§ **Task brief**:
Lift every line of the material below and reproduce it verbatim, changing nothing.

§ **Records for this task**:
========================================

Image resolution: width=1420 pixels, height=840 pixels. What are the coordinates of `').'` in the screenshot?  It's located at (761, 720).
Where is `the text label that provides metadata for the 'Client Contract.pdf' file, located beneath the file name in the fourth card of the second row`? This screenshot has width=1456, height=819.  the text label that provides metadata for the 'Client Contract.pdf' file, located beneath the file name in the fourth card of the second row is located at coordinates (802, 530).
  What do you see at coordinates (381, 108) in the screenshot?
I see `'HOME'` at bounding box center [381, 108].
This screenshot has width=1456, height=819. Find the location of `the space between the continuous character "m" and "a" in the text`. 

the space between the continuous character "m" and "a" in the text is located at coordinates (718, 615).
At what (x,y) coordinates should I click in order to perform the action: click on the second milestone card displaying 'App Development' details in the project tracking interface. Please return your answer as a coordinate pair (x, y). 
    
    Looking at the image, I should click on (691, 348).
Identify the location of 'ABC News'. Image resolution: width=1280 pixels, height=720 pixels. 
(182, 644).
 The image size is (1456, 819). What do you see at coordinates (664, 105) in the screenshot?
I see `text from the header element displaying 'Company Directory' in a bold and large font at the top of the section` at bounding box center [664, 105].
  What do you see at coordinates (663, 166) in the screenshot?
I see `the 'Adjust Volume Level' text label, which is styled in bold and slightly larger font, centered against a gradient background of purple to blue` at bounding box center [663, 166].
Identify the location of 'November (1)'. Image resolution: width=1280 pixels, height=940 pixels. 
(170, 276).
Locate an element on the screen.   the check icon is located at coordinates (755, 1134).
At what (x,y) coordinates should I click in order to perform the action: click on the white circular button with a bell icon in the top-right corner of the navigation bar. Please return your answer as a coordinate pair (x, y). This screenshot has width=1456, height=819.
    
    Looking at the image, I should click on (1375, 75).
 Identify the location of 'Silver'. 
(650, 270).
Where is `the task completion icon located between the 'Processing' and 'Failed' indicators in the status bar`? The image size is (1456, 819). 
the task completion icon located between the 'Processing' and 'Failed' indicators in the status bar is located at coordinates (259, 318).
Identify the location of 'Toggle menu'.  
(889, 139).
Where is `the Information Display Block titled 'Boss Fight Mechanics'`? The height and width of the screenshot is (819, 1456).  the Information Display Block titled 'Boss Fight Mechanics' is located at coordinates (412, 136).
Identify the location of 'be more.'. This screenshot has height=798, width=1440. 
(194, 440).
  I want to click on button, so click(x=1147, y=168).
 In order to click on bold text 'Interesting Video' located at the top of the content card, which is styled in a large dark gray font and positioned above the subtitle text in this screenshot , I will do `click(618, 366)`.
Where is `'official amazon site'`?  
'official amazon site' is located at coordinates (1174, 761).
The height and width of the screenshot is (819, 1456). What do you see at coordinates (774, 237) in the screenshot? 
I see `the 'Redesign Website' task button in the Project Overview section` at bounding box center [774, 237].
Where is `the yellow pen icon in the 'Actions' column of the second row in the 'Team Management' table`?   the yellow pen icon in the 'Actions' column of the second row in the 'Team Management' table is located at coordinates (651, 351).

========================================

§ **The reply**:
Image resolution: width=1420 pixels, height=840 pixels. What are the coordinates of `').'` in the screenshot?  It's located at (761, 720).
Where is `the text label that provides metadata for the 'Client Contract.pdf' file, located beneath the file name in the fourth card of the second row`? This screenshot has width=1456, height=819.  the text label that provides metadata for the 'Client Contract.pdf' file, located beneath the file name in the fourth card of the second row is located at coordinates (802, 530).
  What do you see at coordinates (381, 108) in the screenshot?
I see `'HOME'` at bounding box center [381, 108].
This screenshot has width=1456, height=819. Find the location of `the space between the continuous character "m" and "a" in the text`. 

the space between the continuous character "m" and "a" in the text is located at coordinates (718, 615).
At what (x,y) coordinates should I click in order to perform the action: click on the second milestone card displaying 'App Development' details in the project tracking interface. Please return your answer as a coordinate pair (x, y). 
    
    Looking at the image, I should click on (691, 348).
Identify the location of 'ABC News'. Image resolution: width=1280 pixels, height=720 pixels. 
(182, 644).
 The image size is (1456, 819). What do you see at coordinates (664, 105) in the screenshot?
I see `text from the header element displaying 'Company Directory' in a bold and large font at the top of the section` at bounding box center [664, 105].
  What do you see at coordinates (663, 166) in the screenshot?
I see `the 'Adjust Volume Level' text label, which is styled in bold and slightly larger font, centered against a gradient background of purple to blue` at bounding box center [663, 166].
Identify the location of 'November (1)'. Image resolution: width=1280 pixels, height=940 pixels. 
(170, 276).
Locate an element on the screen.   the check icon is located at coordinates (755, 1134).
At what (x,y) coordinates should I click in order to perform the action: click on the white circular button with a bell icon in the top-right corner of the navigation bar. Please return your answer as a coordinate pair (x, y). This screenshot has width=1456, height=819.
    
    Looking at the image, I should click on (1375, 75).
 Identify the location of 'Silver'. 
(650, 270).
Where is `the task completion icon located between the 'Processing' and 'Failed' indicators in the status bar`? The image size is (1456, 819). 
the task completion icon located between the 'Processing' and 'Failed' indicators in the status bar is located at coordinates (259, 318).
Identify the location of 'Toggle menu'.  
(889, 139).
Where is `the Information Display Block titled 'Boss Fight Mechanics'`? The height and width of the screenshot is (819, 1456).  the Information Display Block titled 'Boss Fight Mechanics' is located at coordinates (412, 136).
Identify the location of 'be more.'. This screenshot has height=798, width=1440. 
(194, 440).
  I want to click on button, so click(x=1147, y=168).
 In order to click on bold text 'Interesting Video' located at the top of the content card, which is styled in a large dark gray font and positioned above the subtitle text in this screenshot , I will do `click(618, 366)`.
Where is `'official amazon site'`?  
'official amazon site' is located at coordinates (1174, 761).
The height and width of the screenshot is (819, 1456). What do you see at coordinates (774, 237) in the screenshot? 
I see `the 'Redesign Website' task button in the Project Overview section` at bounding box center [774, 237].
Where is `the yellow pen icon in the 'Actions' column of the second row in the 'Team Management' table`?   the yellow pen icon in the 'Actions' column of the second row in the 'Team Management' table is located at coordinates (651, 351).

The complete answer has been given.